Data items
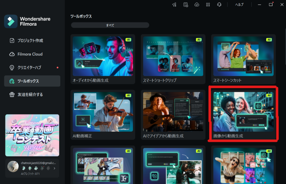Image resolution: width=286 pixels, height=184 pixels.
Task: Open the スマートショートクリップ tool card
Action: coord(173,59)
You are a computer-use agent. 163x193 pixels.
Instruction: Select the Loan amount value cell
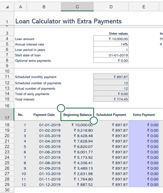point(111,39)
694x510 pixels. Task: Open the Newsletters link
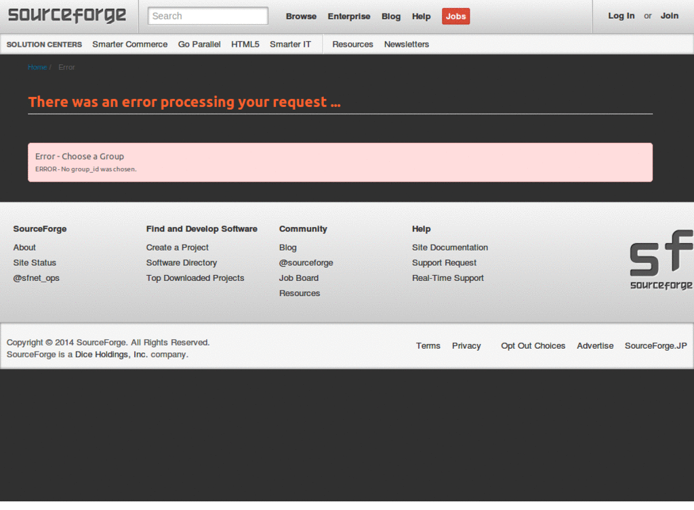click(406, 44)
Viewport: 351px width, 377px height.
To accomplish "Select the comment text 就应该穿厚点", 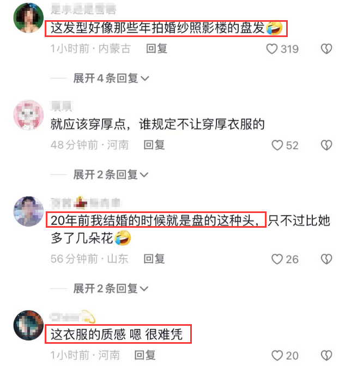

• [Task requirements] Copy out every line of the records above word for word, leaving out the pictures.

• [Output below]
Image resolution: width=286 pixels, height=184 pixels.
Task: Open the スマートショートクリップ tool card
Action: coord(173,59)
You are a computer-use agent. 163x193 pixels.
Instruction: Select the Loan amount value cell
point(111,39)
694x510 pixels. Task: Open the Newsletters link
click(406, 44)
Viewport: 351px width, 377px height.
To accomplish "Select the comment text 就应该穿厚点", 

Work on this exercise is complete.